Lesson 1. Work With Datetime Format in Python - Time Series Data
Use Time Series Data in Python With Pandas - Intermediate earth data science textbook course module
Welcome to the first lesson in the Use Time Series Data in Python With Pandas module. Python provides a datetime object for storing and working with dates. Learn how to handle date fields using pandas to work with time series data in Python.Chapter One - Introduction to Time Series Data in Python
In this chapter, you will learn how to work with the datetime
object in Python which you need for plotting and working with time series data. You will also learn how to work with “no data” values in Python.
Learning Objectives
After completing this chapter, you will be able to:
- Import a time series dataset using pandas with dates converted to a
datetime
object in Python. - Use the
datetime
object to create easier-to-read time series plots and work with data across various timeframes (e.g. daily, monthly, yearly) in Python. - Explain the role of “no data” values and how the
NaN
value is used in Python to label “no data” values. - Set a “no data” value for a file when you import it into a pandas dataframe.
What You Need
You should have Conda setup on your computer and the Earth Analytics Python Conda environment. Follow the Set up Git, Bash, and Conda on your computer to install these tools.

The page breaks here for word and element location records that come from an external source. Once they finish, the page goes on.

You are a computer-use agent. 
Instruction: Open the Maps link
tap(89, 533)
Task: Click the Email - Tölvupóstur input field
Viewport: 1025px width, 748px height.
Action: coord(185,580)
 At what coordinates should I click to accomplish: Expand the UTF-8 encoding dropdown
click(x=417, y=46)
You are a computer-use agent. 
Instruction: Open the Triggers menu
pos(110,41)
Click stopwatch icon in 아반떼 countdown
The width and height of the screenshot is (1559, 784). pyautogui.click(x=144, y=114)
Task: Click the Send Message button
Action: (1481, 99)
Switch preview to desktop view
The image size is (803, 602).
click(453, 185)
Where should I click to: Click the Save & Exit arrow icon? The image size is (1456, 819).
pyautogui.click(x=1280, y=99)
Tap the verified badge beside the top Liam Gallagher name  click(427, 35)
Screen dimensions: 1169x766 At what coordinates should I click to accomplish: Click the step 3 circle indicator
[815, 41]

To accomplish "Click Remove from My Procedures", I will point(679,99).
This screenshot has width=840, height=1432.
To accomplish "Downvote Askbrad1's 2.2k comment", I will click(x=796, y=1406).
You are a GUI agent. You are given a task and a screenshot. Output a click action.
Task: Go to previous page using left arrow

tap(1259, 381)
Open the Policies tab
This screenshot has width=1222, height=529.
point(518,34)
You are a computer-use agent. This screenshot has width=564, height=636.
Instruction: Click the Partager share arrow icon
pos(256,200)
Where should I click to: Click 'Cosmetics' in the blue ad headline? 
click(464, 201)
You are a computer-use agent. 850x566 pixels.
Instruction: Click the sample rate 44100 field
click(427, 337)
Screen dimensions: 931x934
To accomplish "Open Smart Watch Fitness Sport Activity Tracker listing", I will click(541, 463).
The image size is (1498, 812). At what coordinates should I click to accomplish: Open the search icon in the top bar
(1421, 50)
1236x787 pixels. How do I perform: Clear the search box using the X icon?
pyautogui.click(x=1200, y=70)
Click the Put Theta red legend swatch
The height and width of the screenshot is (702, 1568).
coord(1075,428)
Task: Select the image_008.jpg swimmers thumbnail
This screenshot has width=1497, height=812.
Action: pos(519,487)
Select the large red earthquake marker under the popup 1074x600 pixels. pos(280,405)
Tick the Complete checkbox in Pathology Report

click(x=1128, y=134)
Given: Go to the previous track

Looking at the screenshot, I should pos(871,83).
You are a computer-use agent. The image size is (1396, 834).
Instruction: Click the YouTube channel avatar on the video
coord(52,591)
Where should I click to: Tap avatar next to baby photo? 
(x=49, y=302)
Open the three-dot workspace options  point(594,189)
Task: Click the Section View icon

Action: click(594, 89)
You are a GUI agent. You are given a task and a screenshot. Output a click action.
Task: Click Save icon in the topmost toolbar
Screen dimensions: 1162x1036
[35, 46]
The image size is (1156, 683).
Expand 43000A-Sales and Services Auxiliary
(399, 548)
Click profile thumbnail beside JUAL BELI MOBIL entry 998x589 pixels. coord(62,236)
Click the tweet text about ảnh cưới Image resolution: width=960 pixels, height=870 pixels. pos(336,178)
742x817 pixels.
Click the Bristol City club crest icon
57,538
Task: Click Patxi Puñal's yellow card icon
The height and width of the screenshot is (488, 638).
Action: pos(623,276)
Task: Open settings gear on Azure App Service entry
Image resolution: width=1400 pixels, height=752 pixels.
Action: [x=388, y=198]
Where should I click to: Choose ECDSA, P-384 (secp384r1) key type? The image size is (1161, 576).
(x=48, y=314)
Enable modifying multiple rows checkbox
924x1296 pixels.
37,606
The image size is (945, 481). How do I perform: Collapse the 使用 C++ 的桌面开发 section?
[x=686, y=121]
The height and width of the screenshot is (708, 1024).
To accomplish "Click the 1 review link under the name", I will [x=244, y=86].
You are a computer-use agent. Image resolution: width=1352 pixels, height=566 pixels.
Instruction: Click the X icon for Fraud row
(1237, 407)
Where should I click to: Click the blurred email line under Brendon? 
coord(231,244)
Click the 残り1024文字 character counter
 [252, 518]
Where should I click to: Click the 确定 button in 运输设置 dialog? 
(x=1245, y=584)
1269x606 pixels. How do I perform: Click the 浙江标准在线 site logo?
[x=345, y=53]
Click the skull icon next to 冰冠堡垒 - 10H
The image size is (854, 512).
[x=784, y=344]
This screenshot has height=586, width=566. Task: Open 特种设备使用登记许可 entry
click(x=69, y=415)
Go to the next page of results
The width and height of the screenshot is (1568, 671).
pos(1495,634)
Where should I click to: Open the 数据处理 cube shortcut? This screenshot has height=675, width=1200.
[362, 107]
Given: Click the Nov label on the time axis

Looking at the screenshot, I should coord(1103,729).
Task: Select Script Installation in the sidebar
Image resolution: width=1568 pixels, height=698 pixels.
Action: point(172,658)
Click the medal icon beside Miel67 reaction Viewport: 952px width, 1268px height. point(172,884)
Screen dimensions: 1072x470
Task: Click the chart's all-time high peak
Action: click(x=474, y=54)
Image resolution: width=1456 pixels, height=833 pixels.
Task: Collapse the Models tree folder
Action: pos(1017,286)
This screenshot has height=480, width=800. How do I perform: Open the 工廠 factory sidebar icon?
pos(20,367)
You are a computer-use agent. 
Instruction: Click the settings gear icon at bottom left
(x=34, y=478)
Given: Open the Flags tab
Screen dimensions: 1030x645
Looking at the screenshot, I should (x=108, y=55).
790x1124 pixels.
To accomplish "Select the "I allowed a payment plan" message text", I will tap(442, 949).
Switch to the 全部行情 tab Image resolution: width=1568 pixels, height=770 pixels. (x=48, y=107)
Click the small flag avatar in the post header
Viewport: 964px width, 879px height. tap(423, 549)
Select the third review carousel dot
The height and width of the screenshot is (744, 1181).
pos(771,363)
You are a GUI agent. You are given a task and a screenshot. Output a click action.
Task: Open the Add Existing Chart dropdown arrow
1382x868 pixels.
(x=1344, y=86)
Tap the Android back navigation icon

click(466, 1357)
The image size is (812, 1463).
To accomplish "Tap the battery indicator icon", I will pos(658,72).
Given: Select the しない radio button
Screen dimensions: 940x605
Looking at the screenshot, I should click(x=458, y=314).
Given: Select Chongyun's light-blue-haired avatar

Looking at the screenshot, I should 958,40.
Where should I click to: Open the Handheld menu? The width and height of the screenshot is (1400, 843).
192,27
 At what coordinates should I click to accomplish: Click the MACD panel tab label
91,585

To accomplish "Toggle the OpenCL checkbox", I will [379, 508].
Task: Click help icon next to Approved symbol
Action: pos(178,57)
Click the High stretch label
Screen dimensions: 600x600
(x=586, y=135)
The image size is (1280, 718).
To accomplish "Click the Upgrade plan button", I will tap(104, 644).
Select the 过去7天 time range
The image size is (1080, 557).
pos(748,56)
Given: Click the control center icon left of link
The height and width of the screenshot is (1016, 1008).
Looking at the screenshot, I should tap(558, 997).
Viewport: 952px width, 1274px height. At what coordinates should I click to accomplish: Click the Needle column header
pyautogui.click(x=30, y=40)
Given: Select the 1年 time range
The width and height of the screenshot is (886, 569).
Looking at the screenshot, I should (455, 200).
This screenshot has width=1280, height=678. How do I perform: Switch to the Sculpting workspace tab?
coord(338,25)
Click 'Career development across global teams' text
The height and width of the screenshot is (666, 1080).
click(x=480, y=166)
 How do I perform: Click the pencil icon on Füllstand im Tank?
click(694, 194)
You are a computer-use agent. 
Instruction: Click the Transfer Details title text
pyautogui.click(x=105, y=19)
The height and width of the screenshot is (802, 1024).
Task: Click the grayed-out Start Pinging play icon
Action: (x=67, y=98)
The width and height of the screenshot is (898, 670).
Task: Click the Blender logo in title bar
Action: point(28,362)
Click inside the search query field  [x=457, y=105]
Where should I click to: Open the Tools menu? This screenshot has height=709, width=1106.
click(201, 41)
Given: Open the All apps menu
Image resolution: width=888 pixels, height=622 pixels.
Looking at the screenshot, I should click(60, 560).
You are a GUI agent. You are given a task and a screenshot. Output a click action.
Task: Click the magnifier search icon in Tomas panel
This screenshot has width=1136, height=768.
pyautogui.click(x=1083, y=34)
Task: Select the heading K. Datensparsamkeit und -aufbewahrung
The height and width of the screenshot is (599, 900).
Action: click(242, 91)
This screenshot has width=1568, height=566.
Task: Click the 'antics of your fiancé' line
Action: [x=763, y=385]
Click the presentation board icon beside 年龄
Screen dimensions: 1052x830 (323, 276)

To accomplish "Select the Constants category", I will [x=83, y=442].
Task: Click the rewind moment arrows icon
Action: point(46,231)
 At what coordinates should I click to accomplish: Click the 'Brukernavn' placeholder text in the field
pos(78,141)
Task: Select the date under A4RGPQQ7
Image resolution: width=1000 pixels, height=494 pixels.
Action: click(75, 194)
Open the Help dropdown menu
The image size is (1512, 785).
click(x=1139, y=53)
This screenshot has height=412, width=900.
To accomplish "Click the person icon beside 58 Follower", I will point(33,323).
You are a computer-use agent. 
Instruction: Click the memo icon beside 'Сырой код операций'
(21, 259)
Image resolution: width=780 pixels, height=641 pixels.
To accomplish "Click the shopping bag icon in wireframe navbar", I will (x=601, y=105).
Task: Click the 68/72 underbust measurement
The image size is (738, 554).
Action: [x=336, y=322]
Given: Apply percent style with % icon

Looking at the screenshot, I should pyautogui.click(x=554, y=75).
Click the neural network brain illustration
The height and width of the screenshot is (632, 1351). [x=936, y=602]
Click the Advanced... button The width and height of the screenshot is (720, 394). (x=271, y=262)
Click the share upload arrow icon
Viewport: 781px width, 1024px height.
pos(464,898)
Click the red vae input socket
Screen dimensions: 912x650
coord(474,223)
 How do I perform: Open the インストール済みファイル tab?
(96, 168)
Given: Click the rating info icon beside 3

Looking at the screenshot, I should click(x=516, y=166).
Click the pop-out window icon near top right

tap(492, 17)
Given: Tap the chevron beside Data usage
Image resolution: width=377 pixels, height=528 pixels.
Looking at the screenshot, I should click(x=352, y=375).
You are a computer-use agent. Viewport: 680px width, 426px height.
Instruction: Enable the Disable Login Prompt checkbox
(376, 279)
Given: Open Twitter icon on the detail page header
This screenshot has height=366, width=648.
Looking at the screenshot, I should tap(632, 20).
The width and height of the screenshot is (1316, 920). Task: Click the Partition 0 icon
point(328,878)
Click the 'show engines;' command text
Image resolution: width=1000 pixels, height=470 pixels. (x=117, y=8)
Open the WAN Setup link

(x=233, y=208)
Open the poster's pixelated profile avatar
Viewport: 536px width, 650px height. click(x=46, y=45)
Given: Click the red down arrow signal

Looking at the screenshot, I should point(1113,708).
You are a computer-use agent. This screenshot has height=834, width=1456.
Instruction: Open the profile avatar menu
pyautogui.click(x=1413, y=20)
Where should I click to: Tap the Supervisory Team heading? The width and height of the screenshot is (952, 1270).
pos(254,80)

Be sure that you have reviewed the Introduction to Earth Data Science textbook or are familiar with the Python programming language and the pandas package for working with dataframes.
Why Use Datetime Objects in Python
Dates can be tricky in any programming language. While you may see a date in a dataset and recognize it as something that can be quantified and related to time, a computer reads in numbers and characters. Often by default, date information is loaded as a string (i.e. a set of characters), rather than something that has an order in time.
The Python datetime
object will make working with and plotting time series data easier. You can convert pandas dataframe columns containing dates and times as strings into datetime
objects.
Below, you will find a quick introduction to working with and plotting time series data using Pandas. The following pages in this chapter will dive further into the details associated with using, manipulating and analyzing time series data.
Import Packages and Get Data
To begin, import the packages that you need to work with tabular data in Python.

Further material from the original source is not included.